The case centered around two individuals who were both 17 at the time of their offenses. Ricky Zuber, the first of the two defendants, was charged with two gang-rapes in 1981 and was sentenced to 110 years in prison. His earliest opportunity for parole would be in 55 years from the time of his offense, at which time he would be 72 years old. James Comer, the other defendant, was convicted of four armed robberies, during one of which an accomplice shot and killed the victim. He was deemed ineligible for parole until the age of 82 (65 years into his sentence) at the time that his sentence was issued.

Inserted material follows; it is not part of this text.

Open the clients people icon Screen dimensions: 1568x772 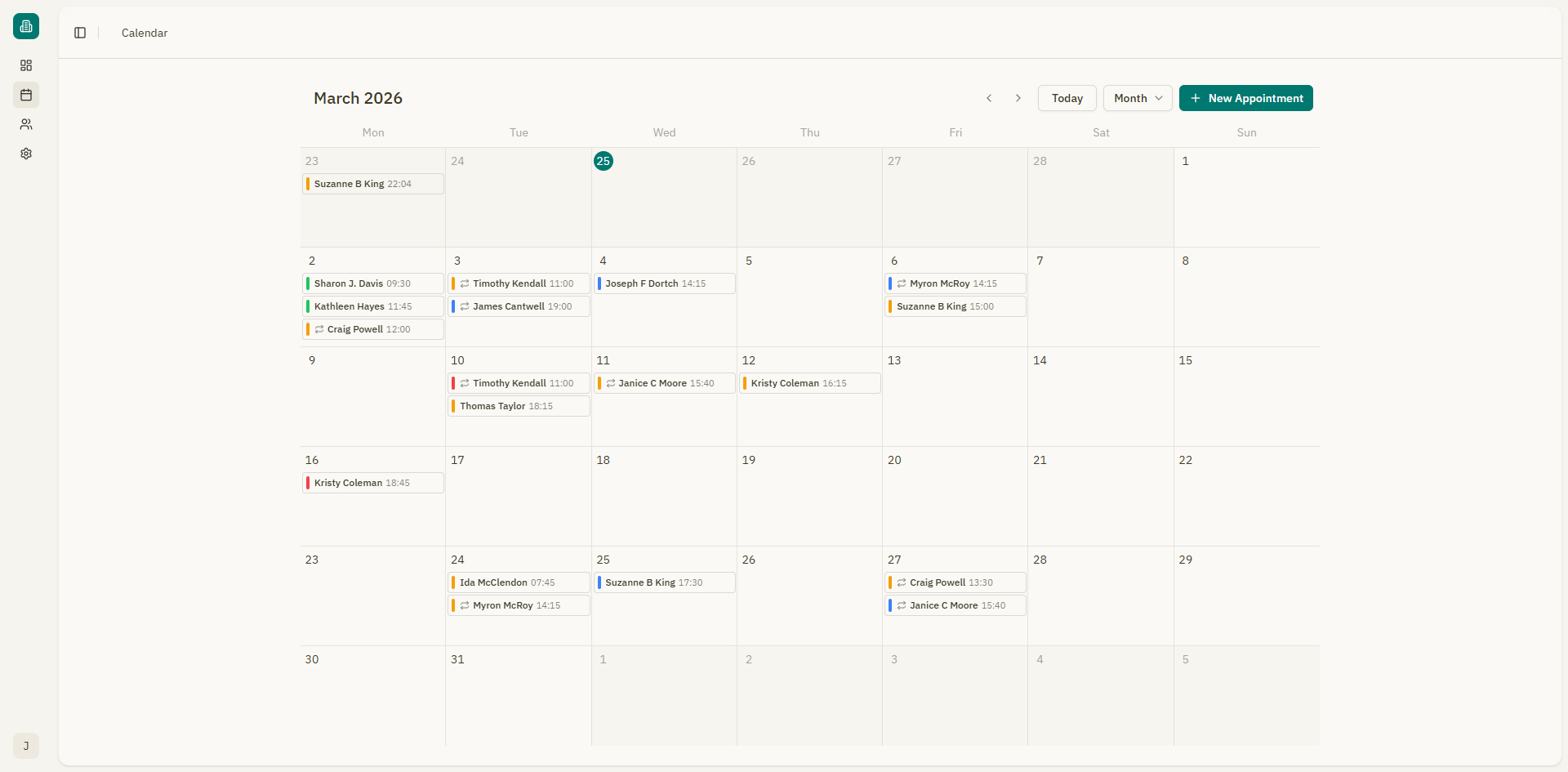click(26, 124)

The Court agreed unanimously to review the case, citing Alabama v. Miller, an earlier case that allowed the justices and other legal practitioners to consider external factors such as age, peer pressure, and home environment before setting a lengthy sentence.

Beyond the significant future impact of this landmark decision is the important fact that Hunterdon Central’s AP Government and Politics classes got to hear arguments for the case in November on their field trip to the Supreme Court at the Hughes Justice Center in Trenton. As part of their “Courts, Civil Liberties, and Civil Rights” unit, the goal of the field trip was to connect what students learn in class with actual real-world situations.

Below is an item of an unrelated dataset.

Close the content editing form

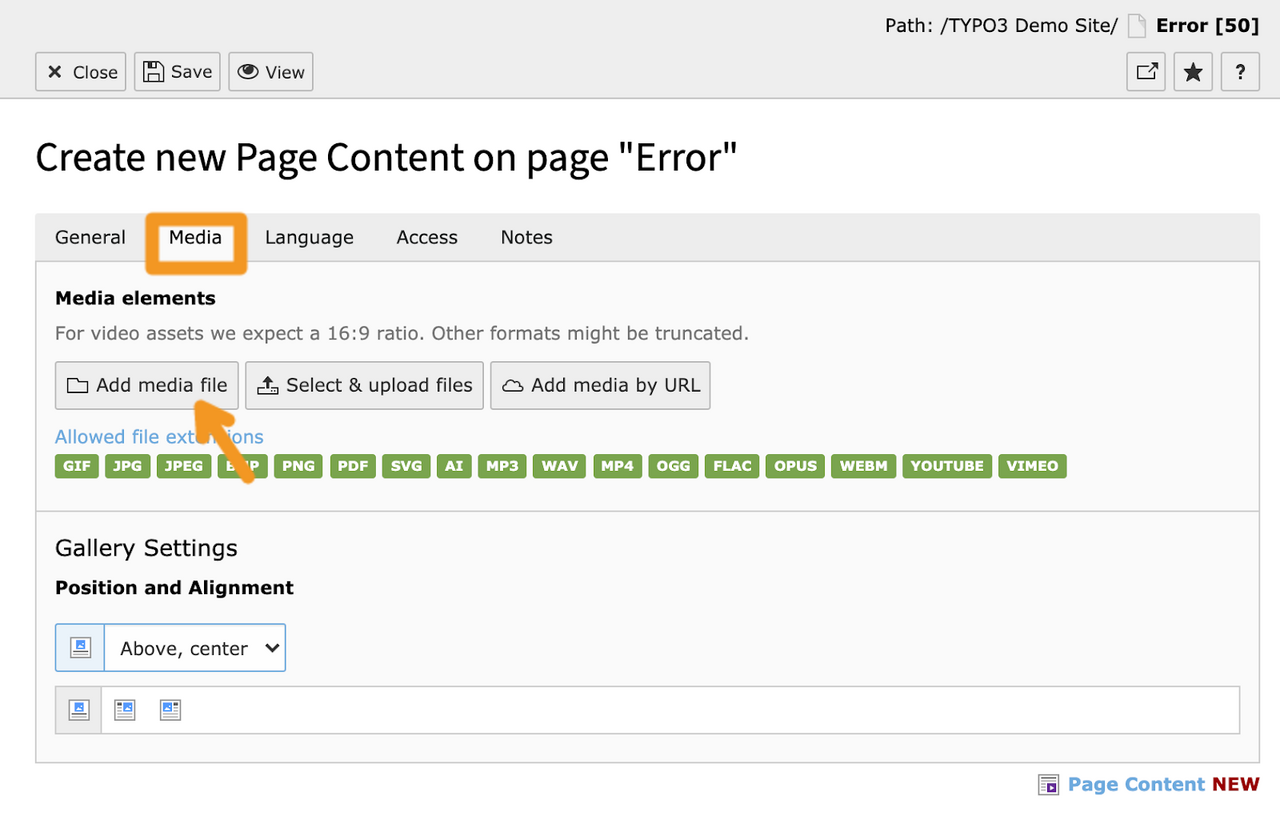coord(81,72)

“It was really interesting,” senior Kevin Leach, who is interested in studying politics after high school, said of the experience. “To actually get to see the justices try to process the facts of the case and rule based on the [New Jersey] Constitution was something I’ve never seen before. I didn’t realize how much they grill the people arguing both sides.”

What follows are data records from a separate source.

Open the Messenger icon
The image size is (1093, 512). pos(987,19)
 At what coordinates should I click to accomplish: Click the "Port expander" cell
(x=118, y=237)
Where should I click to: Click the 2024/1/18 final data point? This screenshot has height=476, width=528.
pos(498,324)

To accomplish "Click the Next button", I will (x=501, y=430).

In response to the ruling that the justices handed down, Leach agreed that there are certain factors that should be considered in juvenile cases. “I’m one of the first people to admit that [juveniles] don’t know everything yet. Studies show our minds don’t develop until 25 years, so there is an argument to be made for reducing sentencing [for juveniles] under the current court system. However, the other side made very good points about the potential loopholes this can create, so I can see both sides.”

Having ruled this way, the Supreme Court now must resentence the two juveniles who originally appealed the decision.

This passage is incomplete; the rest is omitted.